Once whispers began that Collins had worked out for the Nets, there was debate about the merits of his signing. The more innocuous: Is he done? At 35 years old with the mileage of 11 NBA seasons on him, it's certainly worth asking. But Brooklyn isn't requiring that Collins be the 24.5 minutes per game player he was when he played for the New Jersey incarnation of this franchise. He's simply being asked to be a presence inside; to ensure that Jermaine O'Neal doesn't have his best NBA game in four years, for example.
But the query more likely to crackle in the fires of debate: Is this good for a team trying to push themselves into the playoffs? Or is it merely a distraction?
Some have lined up on each side of the argument, as exchanges have already started to make it's way around the social media zeitgeist in the last few days. One, in fact, took place Saturday morning between, what I consider to be , two great friends to the site: John Paolantonio of Pings Hoops and Nets Income of NetsDaily.
Paolantonio said Collins doesn't fit for Brooklyn because he's a "non-athletic big and circus is not what Nets need" when things have seemingly leveled off after the Nets' turbulent start. He reiterated that it has nothing to do with personal beliefs, simply how the inevitable media crush will affect a team with playoff aspirations. Income returned that, for a 10 day contract, it wouldn't be much of a distraction. The conversation devolved for there, but I believe those two lines of thought are fairly consistent with Nets' fans lines of thinking, and both have merit. But for me, while there may have been better fits from a basketball standpoint, the chance at witnessing history leaves me inspired.
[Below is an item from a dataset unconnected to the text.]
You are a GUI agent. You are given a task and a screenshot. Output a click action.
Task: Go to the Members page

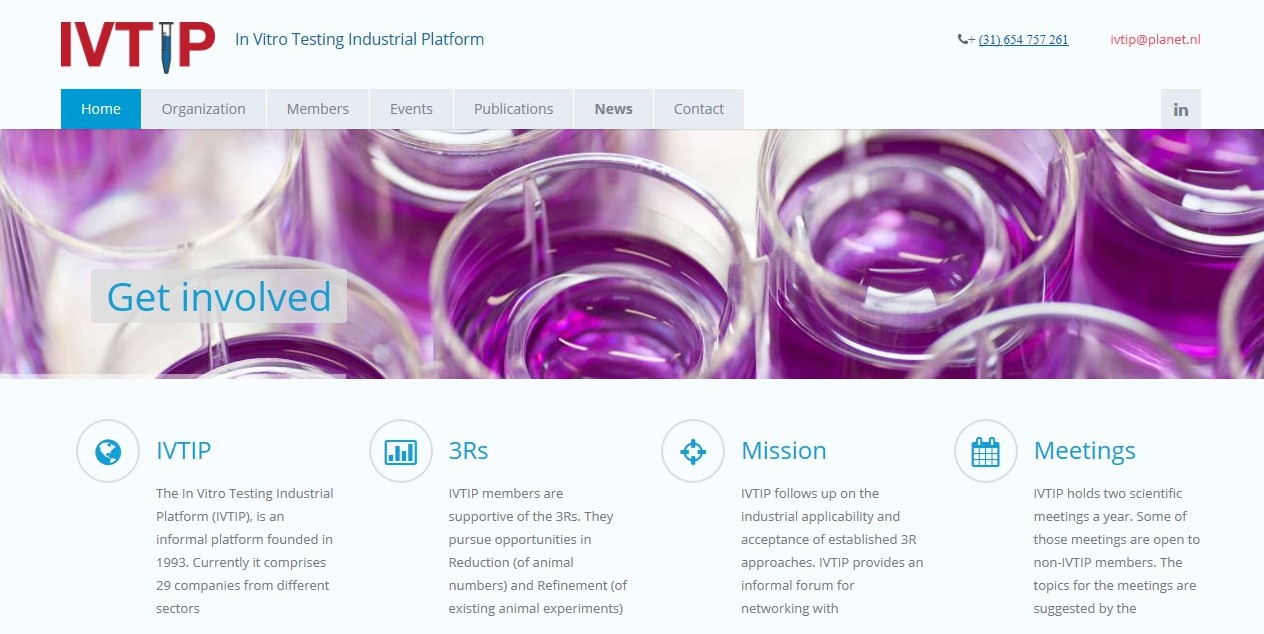317,109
A third camp does exists: those who would throw cold water on the implications of a moment like this. A breaking down of a barrier with a Brooklyn team draws obvious parallels -- ones that other Nets fans, bloggers, and I have made the past week or so -- and some don't agree that Collins and Jackie Robinson's situations are equal:
"Honestly, comparing Robinson] to Collins is ludicrous.The mistreatment of Jackie was 1,000 times worst and was 1,000 times more meaningful [than] J. Collins," tweeter Joseph Imperial said in response to a NetsDaily tweet. "You act like no one accepts homosexuality, when in reality, it is ok. It was blatant racism back then, but I don't see same hate with gays."*
Listen, we may be blessed to live in a town, a city, or even a state that understands, even embraces homosexuality. But there always will be people who don't. Not all of those people live in one part of the country, nor do they do one specific job. Some of them are even basketball players -- maybe even some that dress in the Barclays Center locker room. To suggest that this doesn't test those same boundaries, that it sparks similar rhetoric and debate that Robinson did over six decades ago, would be ignoring the overtones of American culture for the majority of the country's history.
Collins began wearing number 98 in honor of Matthew Shepard, a student at the University of Wyoming who was tortured and murdered because of his sexual orientation in October that year. That was just over 15 years ago. It was as recently as 2004 that homosexuality was used as a wedge issue in a Presidential election. Many politicians began discovering their opinions on homosexuality had begun "evolving" only two or three years ago. There's no doubt the country has great steps towards equality, but to suggest it's a distant issue is dangerous and naive.
Fortunately, many Nets have come out in support of Collins. Deron Williams said, "It's 2014," when explaining why he thought the country was ready for an openly gay athlete. Kevin Garnett told reporters: "I think it's important that anybody who has the capabilities and skill level to have a chance to something he's great at." But there's no doubt Collins will run into his distractors, and not just because he's a veteran player on his last legs. On Sunday night, though, an openly gay man will put on a professional sports uniform. he'll dress in a locker room, and he'll redefine an arcane idea of what is "macho" or "masculine" is for a great number of men and women, both young and old.
I'll watch, I'll cheer, I'll remember where I was. History has once again reached Brooklyn's doorstep, and I couldn't be happier we're once again answering it's call.